> **WORK ITEM**
Of all the lines in the entries below, give again exactly those starting at the line containing "Click into the" and ending at the line containing "Task: Copy the", both ends included, and no others.

==== INPUT DATA ====

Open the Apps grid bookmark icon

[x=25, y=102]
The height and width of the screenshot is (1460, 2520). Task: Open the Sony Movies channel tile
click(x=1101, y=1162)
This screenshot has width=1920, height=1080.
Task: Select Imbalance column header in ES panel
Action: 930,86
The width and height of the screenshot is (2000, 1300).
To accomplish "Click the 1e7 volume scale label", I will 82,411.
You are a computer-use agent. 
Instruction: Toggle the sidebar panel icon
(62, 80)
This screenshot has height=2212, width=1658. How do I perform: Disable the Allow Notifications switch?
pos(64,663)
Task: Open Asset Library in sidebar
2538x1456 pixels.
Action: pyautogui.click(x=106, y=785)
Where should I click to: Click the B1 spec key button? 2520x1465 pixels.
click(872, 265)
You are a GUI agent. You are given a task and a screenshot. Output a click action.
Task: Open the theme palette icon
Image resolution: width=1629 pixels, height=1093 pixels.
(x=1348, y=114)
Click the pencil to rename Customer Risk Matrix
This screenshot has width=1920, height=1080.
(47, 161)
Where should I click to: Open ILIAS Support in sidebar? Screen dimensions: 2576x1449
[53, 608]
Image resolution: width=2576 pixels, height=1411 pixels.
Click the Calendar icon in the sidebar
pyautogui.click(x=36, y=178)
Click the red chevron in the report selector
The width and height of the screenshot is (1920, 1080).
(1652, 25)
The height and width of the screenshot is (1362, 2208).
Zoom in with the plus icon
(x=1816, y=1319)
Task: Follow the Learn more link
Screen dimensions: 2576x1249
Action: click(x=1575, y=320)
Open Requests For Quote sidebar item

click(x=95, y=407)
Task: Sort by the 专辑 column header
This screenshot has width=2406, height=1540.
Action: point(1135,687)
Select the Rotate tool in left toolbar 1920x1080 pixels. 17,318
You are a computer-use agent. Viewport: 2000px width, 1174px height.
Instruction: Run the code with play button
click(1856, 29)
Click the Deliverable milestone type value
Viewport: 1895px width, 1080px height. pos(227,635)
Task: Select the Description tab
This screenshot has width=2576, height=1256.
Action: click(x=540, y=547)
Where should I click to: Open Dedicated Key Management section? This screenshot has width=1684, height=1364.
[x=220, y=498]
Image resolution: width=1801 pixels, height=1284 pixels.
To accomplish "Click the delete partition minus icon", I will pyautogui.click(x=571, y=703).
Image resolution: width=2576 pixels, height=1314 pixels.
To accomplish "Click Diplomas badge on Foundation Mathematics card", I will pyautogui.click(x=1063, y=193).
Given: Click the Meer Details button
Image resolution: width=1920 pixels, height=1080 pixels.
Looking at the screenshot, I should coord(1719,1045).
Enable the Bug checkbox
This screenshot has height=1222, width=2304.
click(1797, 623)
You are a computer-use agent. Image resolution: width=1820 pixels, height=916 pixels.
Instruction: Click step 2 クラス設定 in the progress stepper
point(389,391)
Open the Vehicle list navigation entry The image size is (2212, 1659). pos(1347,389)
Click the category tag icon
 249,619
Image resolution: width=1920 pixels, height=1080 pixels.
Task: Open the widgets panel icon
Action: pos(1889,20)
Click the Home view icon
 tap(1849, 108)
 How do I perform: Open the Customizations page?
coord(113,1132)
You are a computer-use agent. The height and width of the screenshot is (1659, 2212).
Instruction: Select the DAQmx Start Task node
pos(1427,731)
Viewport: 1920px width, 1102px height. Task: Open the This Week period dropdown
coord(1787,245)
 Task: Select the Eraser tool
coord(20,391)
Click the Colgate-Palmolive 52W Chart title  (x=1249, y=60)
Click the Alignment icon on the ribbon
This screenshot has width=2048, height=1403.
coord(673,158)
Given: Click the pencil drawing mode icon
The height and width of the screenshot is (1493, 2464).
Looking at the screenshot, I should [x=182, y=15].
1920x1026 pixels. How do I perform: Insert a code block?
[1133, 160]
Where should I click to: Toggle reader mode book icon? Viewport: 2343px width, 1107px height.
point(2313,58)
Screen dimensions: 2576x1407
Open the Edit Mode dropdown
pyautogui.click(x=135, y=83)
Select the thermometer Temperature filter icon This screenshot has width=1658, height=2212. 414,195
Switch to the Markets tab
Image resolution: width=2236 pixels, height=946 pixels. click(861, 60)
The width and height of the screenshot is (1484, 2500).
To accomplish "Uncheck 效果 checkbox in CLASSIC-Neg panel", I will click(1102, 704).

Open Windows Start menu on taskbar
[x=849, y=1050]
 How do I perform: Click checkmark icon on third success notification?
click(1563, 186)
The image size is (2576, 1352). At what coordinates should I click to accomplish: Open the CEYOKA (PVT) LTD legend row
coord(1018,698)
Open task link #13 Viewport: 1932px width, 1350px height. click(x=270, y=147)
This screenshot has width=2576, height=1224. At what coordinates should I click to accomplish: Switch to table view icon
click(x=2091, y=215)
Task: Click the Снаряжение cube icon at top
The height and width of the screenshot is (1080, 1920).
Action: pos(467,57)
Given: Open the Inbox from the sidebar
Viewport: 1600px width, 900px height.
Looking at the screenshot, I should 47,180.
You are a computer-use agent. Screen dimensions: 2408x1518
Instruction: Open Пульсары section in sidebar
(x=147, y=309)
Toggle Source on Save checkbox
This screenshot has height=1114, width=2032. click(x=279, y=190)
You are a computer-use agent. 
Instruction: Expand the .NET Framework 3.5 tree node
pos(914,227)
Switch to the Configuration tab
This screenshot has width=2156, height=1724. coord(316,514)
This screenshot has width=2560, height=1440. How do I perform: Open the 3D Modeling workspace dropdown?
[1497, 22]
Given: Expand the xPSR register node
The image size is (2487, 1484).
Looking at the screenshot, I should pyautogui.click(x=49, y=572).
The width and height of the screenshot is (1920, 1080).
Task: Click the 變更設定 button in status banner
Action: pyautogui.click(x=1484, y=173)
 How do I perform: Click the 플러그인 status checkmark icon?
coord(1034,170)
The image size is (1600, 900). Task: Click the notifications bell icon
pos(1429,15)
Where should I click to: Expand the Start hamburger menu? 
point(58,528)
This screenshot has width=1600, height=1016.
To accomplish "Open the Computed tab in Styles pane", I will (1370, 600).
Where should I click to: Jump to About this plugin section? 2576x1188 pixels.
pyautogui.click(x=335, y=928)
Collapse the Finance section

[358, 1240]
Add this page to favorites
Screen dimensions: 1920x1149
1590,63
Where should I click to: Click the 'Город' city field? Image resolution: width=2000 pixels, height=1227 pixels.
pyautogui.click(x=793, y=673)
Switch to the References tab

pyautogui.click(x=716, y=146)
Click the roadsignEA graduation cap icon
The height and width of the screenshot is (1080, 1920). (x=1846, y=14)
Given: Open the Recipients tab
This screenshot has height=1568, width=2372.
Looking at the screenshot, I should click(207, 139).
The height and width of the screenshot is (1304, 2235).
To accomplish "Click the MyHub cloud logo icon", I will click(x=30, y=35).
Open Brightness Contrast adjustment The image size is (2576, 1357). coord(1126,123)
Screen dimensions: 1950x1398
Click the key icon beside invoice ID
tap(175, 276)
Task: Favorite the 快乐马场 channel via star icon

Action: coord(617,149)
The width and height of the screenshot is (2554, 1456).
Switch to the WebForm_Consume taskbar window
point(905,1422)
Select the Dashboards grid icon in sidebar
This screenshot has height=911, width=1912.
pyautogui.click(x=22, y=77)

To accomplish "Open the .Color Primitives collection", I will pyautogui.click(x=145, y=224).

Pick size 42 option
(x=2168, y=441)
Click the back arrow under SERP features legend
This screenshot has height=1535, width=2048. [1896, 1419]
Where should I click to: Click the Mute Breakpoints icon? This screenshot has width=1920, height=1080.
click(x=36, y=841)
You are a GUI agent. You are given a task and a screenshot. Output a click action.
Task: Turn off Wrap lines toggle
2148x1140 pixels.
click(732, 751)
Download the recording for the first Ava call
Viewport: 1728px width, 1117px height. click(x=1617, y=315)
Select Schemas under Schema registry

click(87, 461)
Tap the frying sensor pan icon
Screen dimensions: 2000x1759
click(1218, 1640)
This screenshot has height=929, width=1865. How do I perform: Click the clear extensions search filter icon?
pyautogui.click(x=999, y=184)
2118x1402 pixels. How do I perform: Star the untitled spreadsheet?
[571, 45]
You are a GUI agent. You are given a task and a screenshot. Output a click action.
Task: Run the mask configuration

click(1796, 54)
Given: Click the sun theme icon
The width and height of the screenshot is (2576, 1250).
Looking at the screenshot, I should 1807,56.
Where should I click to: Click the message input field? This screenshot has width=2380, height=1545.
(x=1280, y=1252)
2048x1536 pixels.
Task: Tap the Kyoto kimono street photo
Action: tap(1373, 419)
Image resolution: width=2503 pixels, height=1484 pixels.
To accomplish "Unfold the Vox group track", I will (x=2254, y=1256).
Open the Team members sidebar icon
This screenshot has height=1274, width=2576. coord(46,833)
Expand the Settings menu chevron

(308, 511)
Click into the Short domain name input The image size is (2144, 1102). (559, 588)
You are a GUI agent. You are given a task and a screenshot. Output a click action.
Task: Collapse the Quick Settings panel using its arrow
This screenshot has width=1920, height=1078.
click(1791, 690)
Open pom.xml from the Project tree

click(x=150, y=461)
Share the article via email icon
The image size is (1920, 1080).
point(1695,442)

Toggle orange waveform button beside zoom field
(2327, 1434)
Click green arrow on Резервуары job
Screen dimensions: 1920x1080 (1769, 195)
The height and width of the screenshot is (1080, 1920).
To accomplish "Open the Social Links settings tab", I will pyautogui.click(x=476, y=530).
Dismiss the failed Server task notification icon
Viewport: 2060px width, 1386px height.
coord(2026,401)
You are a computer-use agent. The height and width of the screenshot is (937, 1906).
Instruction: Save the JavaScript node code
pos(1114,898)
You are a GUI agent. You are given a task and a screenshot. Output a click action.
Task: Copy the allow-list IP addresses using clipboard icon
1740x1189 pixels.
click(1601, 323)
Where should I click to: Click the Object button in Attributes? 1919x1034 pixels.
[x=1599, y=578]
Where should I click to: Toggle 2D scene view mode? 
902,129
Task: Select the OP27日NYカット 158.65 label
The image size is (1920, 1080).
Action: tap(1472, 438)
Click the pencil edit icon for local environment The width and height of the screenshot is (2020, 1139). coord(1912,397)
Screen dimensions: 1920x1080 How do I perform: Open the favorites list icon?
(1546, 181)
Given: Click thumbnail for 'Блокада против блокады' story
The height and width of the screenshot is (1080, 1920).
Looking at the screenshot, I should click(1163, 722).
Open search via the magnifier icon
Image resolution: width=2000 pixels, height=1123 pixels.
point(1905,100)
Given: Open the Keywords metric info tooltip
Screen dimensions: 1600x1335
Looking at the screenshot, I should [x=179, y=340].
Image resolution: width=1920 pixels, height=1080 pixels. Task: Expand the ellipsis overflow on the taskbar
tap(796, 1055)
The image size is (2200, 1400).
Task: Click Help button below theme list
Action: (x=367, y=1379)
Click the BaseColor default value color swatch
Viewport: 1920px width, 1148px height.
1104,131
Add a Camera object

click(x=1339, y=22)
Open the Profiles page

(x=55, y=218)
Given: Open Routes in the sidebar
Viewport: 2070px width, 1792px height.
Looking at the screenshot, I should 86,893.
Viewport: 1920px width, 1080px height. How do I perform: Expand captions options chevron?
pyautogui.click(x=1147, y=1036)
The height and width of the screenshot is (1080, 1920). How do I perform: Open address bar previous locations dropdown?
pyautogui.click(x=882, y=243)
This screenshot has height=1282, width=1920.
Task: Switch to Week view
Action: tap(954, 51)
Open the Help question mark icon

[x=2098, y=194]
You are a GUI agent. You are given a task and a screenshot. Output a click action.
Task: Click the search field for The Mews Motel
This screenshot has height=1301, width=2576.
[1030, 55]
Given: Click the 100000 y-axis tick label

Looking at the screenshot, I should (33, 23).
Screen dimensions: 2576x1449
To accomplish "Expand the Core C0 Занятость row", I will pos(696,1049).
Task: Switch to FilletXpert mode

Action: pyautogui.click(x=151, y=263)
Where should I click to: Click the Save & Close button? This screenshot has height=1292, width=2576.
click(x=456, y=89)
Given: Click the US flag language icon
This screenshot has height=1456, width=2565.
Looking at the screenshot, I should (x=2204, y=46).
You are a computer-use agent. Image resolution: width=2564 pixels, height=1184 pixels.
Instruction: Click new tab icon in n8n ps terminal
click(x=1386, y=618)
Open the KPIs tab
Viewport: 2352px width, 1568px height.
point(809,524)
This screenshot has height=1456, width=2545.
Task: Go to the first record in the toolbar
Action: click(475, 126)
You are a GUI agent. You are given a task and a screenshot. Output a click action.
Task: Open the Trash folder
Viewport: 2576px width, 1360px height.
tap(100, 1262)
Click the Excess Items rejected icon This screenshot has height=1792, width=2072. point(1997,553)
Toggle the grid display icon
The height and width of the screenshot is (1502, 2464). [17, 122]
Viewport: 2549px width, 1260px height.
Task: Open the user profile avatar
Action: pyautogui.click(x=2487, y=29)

====

> **PROBLEM SOLUTION**
Click into the Short domain name input The image size is (2144, 1102). (559, 588)
You are a GUI agent. You are given a task and a screenshot. Output a click action.
Task: Collapse the Quick Settings panel using its arrow
This screenshot has width=1920, height=1078.
click(1791, 690)
Open pom.xml from the Project tree

click(x=150, y=461)
Share the article via email icon
The image size is (1920, 1080).
point(1695,442)

Toggle orange waveform button beside zoom field
(2327, 1434)
Click green arrow on Резервуары job
Screen dimensions: 1920x1080 (1769, 195)
The height and width of the screenshot is (1080, 1920).
To accomplish "Open the Social Links settings tab", I will pyautogui.click(x=476, y=530).
Dismiss the failed Server task notification icon
Viewport: 2060px width, 1386px height.
coord(2026,401)
You are a computer-use agent. The height and width of the screenshot is (937, 1906).
Instruction: Save the JavaScript node code
pos(1114,898)
You are a GUI agent. You are given a task and a screenshot. Output a click action.
Task: Copy the allow-list IP addresses using clipboard icon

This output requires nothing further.